Will there be more damage or more new highs to come?

United Technologies stock was slapped down hard after failing to make new highs for the first time in a while in July. The stock fell from around $120 to just under $105 in about 45 days. The last two weeks have brought a bounce in the stock, but is this bounce the start of something new and lasting to the upside or just a precursor to more trouble ahead for the longs?

Related Link: Apple Inc.'s Technical Playbook Ahead Of Tuesday's Events

What The Bulls Are Seeing

The bullish crowd around United Technologies like the stock for its cheap valuation metrics, its great positive cash flow, its acceptable balance sheet ratios and its 2.2 percent dividend yield.
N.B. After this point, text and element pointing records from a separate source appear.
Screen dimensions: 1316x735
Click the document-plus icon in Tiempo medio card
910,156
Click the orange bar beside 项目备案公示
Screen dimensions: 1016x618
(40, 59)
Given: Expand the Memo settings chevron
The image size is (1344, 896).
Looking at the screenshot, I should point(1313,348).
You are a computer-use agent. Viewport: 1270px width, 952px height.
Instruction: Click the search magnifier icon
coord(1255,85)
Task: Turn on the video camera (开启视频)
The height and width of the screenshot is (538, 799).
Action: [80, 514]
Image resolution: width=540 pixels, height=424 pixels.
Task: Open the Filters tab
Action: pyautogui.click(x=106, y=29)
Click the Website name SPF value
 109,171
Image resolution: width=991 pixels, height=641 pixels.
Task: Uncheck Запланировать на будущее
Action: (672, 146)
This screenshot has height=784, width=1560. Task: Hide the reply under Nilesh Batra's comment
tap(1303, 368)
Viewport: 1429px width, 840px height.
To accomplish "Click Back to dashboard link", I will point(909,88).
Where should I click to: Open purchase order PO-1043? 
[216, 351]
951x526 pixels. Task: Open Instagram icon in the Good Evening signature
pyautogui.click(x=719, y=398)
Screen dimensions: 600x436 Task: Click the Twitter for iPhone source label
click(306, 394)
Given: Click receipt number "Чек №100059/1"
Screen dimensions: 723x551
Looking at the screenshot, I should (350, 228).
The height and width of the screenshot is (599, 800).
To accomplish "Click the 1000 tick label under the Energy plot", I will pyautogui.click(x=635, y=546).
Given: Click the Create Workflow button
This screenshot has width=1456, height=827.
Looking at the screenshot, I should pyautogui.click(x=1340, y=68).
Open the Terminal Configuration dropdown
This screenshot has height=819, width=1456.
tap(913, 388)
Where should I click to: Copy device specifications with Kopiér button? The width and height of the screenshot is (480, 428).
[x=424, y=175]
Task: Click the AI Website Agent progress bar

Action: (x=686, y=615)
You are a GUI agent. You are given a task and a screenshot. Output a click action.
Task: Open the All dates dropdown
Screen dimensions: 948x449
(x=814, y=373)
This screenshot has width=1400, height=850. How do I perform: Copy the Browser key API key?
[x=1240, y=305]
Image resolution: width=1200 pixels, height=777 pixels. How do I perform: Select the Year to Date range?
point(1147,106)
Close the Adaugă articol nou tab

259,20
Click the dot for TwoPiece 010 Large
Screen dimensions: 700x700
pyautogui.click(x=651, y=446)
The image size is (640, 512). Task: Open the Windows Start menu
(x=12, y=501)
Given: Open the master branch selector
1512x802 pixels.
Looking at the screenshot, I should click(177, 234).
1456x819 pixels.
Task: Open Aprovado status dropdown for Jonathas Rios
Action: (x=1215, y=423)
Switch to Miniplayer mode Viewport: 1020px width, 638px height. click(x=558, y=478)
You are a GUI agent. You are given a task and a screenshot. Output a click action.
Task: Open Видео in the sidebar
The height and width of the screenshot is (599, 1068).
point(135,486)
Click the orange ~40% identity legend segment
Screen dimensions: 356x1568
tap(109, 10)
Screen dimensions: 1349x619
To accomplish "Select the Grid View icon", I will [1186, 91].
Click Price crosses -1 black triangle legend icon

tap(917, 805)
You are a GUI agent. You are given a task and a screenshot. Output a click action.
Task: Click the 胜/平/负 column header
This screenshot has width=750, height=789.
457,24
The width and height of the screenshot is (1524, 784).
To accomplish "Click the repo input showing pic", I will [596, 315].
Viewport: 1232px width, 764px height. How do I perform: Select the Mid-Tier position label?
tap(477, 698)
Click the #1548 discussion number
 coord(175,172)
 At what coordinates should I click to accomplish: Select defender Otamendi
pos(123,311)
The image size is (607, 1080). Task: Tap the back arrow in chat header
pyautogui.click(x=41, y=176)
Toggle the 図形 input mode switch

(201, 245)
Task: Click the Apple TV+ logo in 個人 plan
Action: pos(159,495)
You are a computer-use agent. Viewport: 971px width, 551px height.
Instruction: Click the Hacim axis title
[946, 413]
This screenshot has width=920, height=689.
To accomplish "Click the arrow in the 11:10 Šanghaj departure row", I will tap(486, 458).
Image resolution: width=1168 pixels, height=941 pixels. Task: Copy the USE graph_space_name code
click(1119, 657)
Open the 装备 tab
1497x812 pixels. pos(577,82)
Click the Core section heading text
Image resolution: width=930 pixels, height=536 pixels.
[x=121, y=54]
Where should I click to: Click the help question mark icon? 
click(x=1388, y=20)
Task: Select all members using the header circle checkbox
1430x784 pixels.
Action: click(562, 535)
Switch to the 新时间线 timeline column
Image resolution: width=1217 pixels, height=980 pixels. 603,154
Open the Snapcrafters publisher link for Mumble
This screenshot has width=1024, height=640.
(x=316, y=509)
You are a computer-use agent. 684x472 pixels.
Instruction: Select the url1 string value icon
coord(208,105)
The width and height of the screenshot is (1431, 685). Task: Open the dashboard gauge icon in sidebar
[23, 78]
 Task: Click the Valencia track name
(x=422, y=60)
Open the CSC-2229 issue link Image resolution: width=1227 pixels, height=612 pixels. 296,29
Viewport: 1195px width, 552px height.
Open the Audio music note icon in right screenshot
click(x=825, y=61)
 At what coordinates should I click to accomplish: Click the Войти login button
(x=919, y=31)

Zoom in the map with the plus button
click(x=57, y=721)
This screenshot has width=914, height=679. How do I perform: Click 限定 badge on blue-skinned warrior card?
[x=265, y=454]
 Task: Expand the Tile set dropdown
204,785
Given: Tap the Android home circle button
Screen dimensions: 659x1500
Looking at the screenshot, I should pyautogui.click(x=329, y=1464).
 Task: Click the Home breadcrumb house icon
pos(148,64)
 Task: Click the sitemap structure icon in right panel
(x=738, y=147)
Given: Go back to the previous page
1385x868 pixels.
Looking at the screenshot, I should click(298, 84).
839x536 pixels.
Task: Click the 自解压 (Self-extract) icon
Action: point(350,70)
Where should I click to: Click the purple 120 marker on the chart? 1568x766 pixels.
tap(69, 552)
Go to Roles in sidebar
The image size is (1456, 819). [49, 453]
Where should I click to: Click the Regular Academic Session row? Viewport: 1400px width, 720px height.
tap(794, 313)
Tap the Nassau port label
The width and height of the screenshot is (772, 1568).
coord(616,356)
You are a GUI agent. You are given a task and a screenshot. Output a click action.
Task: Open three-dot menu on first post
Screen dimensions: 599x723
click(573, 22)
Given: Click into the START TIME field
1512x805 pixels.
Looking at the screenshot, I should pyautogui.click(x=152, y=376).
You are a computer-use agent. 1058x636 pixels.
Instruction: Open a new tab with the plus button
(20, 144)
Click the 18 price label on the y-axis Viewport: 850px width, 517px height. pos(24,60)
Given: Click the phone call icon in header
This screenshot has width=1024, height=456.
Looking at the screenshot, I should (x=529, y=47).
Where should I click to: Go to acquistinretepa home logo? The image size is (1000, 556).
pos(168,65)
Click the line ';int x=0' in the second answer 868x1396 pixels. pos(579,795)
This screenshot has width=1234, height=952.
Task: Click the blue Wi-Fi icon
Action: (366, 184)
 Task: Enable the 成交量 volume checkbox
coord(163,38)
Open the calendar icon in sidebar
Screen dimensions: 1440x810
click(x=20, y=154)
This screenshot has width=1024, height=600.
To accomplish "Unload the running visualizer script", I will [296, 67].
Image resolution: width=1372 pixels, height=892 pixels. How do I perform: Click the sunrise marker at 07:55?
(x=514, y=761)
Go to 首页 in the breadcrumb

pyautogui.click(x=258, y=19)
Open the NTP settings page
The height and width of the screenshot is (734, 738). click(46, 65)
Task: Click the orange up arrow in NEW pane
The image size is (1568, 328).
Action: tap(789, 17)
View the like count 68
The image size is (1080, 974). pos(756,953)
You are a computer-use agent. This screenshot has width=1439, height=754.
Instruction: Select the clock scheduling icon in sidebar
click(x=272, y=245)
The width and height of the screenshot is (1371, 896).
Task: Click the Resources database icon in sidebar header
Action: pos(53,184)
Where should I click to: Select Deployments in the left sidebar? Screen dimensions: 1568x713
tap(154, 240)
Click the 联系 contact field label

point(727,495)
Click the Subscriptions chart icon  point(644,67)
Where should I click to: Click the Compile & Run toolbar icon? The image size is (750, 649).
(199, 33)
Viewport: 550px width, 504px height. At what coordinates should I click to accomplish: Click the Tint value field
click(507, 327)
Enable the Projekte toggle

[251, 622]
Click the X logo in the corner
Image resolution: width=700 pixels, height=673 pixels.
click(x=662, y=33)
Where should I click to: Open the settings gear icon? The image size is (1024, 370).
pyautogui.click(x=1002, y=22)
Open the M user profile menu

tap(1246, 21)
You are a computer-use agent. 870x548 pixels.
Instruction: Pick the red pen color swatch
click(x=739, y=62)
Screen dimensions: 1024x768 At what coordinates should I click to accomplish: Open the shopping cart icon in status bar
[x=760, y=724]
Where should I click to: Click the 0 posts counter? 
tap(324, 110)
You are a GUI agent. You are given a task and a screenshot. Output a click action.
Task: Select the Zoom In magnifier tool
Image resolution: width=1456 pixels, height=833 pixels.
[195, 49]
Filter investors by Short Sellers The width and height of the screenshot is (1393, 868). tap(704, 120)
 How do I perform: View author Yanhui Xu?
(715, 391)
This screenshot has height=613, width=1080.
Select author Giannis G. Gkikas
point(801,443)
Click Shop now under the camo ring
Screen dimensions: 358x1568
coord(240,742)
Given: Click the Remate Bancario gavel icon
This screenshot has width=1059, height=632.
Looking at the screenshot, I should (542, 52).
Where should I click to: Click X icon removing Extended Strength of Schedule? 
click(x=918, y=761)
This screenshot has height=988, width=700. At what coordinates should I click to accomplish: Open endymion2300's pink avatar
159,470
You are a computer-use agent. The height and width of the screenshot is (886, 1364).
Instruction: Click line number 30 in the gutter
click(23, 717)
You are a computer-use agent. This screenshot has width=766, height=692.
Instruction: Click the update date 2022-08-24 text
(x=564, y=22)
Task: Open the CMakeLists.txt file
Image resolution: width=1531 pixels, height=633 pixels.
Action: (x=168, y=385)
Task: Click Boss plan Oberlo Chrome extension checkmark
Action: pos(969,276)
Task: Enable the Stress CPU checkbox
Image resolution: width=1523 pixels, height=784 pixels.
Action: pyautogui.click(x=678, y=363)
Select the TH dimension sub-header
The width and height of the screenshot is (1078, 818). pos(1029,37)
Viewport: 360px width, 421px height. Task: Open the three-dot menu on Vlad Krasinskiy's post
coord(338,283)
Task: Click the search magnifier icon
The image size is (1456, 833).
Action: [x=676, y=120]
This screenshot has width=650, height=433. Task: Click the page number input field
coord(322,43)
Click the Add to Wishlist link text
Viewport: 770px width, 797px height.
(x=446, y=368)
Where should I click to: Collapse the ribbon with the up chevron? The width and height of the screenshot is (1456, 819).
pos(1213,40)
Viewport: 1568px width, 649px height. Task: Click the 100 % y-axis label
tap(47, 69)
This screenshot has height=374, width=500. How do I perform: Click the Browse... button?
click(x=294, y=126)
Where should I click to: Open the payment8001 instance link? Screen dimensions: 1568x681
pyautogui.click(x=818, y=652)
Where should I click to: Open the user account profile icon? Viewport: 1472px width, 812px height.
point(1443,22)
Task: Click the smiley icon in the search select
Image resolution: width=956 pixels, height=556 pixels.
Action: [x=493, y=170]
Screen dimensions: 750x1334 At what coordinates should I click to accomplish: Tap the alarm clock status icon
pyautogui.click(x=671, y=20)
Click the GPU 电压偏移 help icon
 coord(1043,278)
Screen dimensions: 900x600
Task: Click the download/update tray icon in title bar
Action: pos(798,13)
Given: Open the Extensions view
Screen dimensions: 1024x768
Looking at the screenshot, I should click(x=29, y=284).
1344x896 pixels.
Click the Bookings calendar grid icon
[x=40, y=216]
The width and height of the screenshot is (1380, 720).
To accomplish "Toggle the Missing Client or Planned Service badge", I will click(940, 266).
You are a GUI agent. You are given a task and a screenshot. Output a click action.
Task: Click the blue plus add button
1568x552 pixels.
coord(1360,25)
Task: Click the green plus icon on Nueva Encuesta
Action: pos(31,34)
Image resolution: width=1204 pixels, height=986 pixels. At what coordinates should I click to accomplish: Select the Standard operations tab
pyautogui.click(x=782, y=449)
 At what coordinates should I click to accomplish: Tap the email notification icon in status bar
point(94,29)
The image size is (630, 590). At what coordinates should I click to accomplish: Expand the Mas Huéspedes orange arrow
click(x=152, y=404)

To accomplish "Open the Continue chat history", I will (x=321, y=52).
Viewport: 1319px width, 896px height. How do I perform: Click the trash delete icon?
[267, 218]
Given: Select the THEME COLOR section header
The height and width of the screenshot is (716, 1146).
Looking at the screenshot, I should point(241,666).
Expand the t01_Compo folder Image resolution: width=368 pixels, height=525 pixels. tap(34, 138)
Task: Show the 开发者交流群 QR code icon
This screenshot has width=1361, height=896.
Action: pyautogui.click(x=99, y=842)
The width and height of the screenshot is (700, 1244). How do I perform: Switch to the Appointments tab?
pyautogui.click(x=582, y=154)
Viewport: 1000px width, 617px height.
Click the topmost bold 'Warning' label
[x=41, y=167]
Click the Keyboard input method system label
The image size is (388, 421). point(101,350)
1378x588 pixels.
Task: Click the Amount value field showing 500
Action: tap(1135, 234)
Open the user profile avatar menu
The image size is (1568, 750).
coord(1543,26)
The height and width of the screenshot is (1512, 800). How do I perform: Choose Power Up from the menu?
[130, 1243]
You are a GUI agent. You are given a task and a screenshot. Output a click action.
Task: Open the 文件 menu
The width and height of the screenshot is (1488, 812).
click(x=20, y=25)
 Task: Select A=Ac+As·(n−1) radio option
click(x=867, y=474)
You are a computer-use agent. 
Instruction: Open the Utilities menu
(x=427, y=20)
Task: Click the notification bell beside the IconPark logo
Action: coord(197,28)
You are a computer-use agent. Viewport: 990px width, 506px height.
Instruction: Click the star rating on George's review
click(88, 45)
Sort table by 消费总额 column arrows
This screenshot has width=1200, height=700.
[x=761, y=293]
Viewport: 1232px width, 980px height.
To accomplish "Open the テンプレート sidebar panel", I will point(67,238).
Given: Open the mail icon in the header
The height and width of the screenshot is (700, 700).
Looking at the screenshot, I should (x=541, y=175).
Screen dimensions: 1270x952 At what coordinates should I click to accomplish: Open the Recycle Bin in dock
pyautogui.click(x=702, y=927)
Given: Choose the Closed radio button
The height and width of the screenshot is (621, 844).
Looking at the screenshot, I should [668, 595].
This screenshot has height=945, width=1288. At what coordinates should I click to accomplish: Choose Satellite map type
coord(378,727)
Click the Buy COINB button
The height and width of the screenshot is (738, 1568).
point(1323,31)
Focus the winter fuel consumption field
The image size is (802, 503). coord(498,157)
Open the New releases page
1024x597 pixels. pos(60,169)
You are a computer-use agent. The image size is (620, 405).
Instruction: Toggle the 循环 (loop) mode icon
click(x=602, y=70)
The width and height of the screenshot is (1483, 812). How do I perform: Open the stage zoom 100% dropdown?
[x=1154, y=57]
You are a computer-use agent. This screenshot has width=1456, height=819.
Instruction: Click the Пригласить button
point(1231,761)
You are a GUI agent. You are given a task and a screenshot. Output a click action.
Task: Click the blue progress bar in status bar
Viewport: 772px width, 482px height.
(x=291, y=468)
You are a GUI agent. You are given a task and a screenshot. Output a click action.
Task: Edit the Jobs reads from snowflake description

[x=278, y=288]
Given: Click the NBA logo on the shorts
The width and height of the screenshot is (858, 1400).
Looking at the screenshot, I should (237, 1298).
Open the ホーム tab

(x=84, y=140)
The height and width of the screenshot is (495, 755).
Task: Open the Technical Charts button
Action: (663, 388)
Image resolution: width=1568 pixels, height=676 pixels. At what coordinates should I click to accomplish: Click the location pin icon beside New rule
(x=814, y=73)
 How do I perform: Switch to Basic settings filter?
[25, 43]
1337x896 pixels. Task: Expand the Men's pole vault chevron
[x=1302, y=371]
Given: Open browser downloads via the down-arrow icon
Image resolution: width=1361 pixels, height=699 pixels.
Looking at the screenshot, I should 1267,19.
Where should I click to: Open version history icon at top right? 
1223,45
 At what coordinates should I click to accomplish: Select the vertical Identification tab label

Valuation wise, United Technologies sports a price-to-book ratio at 2.94, a price-to-sales at 1.95 and an enterprise value that trumps its market capitalization.

The balance sheet shows that the company has debt, but that the current ratio is okay at 1.22 and the debt-to-equity ratio is only 56 percent. Meanwhile, the company is making great money and sporting levered free cash flow of more than $4 billion.

Technically, the bulls do not have much on which to hang their hats.

What The Bears Are Seeing

The bears, on the other hand, look at the technicals and see a great opportunity to fade what appears to be a bear market bounce in shares. By their calculation, a move back down to the recent low at $103.14 (from $108.60 at Monday's close) should take place sooner than later before another bounce takes place.

Fundamentally, the bears don't like United Technologies simply because of the anemic revenue growth of only 7.6 percent that the company is expected to post in the next 12 months. Such weak revenues makes earnings growth very difficult -- only expected to come in at 10 percent –- which in turn makes the seemingly cheap P/E ratio of 17 not quite as attractive as it was on the surface.

Who Will Win Out?

The bears may have the edge in the short term, with the possibility of the stock tumbling back down to at least $103.14 and possibly even down to the long-term uptrend line way down in the low $90s if things get really bad. If support can be held at $103.14, $97 or even the $93-$94 range, however, the stock could turn back to the upside and mount a nice rally.